User location data is gaining prominence as a crucial element within diverse service offerings. The growing use of location-based services by smartphone users is fueled by providers incorporating context-rich features such as detailed route planning for driving, COVID-19 tracing applications, real-time crowd indicators, and recommendations for nearby points of interest. Nevertheless, determining a user's indoor location remains challenging owing to the weakening radio signal, a consequence of multipath interference and shadowing, both of which are intricately tied to the indoor environment's characteristics.
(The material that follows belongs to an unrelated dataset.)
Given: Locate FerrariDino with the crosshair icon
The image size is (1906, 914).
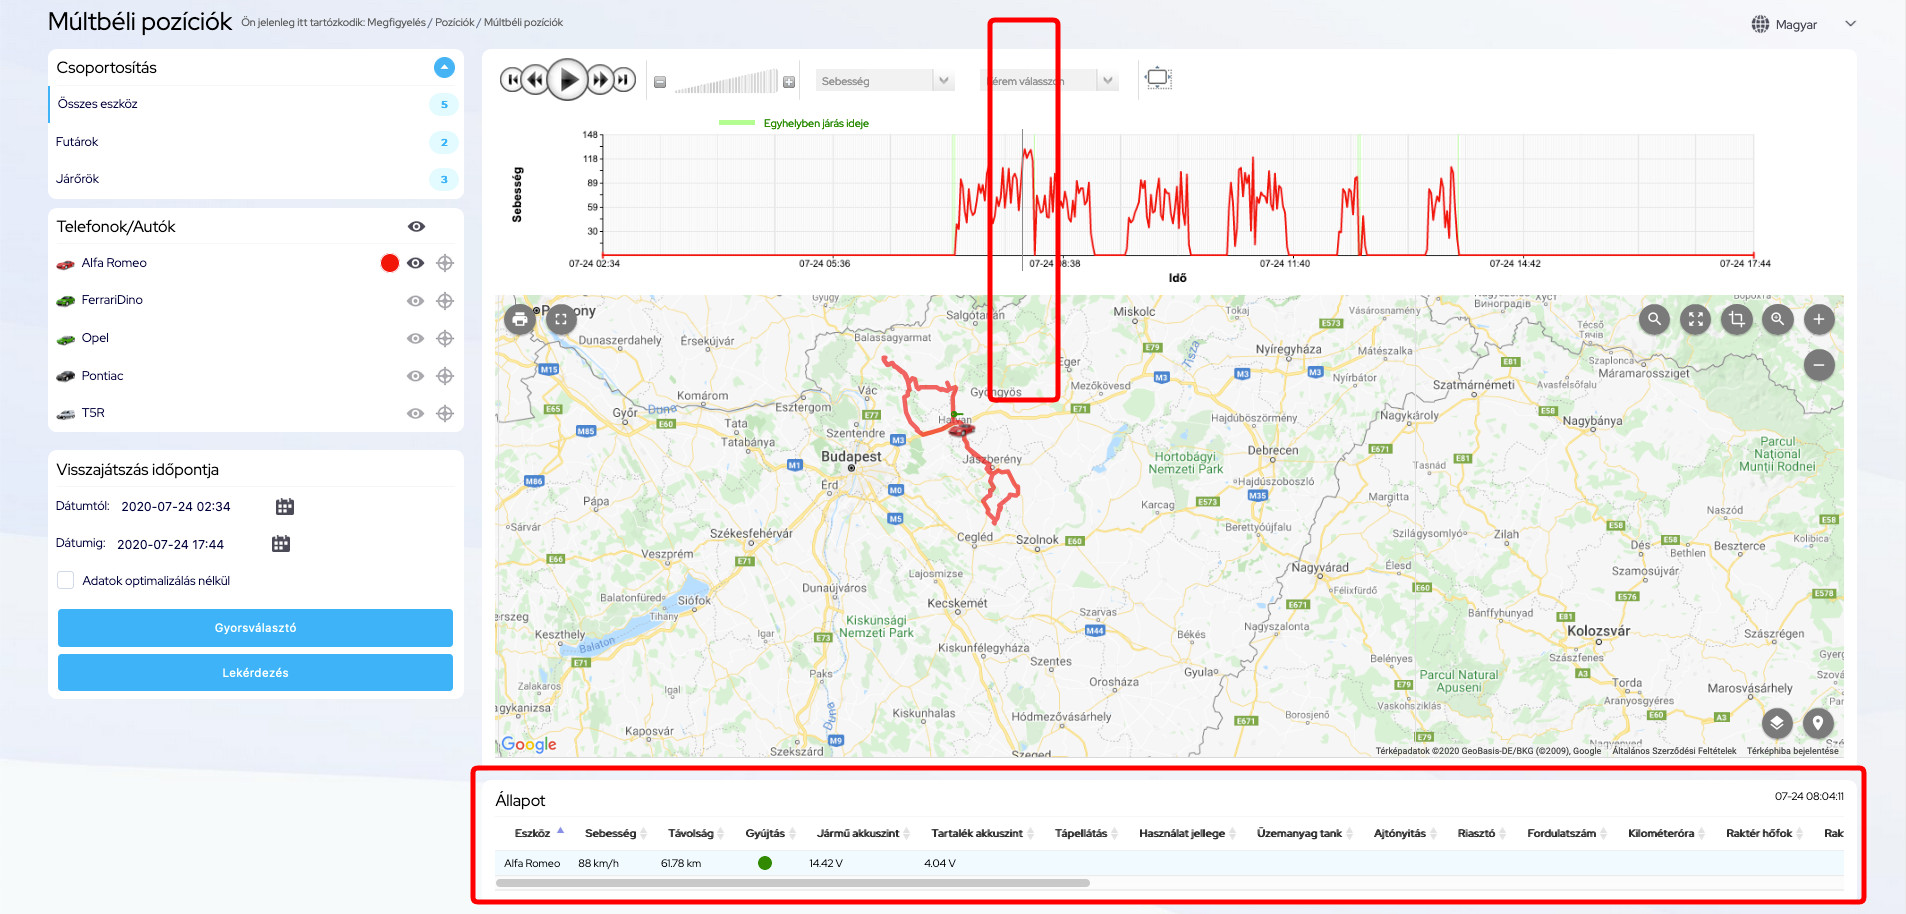Looking at the screenshot, I should pyautogui.click(x=445, y=301).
Radio Signal Strength (RSS) measurements are compared to a stored reference database of RSS values in the common positioning method known as location fingerprinting. Considering the massive scope of the reference databases, their storage in the cloud is a prevailing practice. Unfortunately, server-side computations regarding position create difficulties in maintaining user privacy. Assuming the user's intention to maintain location privacy, we investigate whether a passively functioning system with client-side computation can substitute for fingerprinting-based systems, which typically employ active communication with a server for their functionality.